▶ _Task requirements_
Each line in the records below, from the one that contains "Given: Select the orange wave 2 label" to the one that contains "Task: Click the undo arrow icon", should be reproduced exactly, the first and last included.

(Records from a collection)

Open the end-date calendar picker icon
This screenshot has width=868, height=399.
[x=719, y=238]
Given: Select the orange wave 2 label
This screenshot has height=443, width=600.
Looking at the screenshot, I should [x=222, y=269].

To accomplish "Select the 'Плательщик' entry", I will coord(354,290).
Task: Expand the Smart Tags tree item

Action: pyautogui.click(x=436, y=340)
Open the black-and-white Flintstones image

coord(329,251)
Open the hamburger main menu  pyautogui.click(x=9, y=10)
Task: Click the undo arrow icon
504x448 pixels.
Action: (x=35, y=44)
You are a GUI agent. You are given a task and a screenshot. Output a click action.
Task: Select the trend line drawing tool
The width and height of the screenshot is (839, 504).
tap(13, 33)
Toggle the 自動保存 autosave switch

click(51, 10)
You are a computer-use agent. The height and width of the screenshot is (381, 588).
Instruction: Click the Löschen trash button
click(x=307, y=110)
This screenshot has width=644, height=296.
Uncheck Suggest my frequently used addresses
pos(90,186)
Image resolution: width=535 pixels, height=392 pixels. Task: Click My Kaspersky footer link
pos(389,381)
==
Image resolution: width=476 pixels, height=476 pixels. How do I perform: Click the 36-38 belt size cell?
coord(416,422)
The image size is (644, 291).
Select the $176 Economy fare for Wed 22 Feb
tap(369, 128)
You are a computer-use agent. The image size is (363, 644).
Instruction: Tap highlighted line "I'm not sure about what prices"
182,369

▶ _Written solution_
Given: Select the orange wave 2 label
This screenshot has height=443, width=600.
Looking at the screenshot, I should [x=222, y=269].

To accomplish "Select the 'Плательщик' entry", I will coord(354,290).
Task: Expand the Smart Tags tree item

Action: pyautogui.click(x=436, y=340)
Open the black-and-white Flintstones image

coord(329,251)
Open the hamburger main menu  pyautogui.click(x=9, y=10)
Task: Click the undo arrow icon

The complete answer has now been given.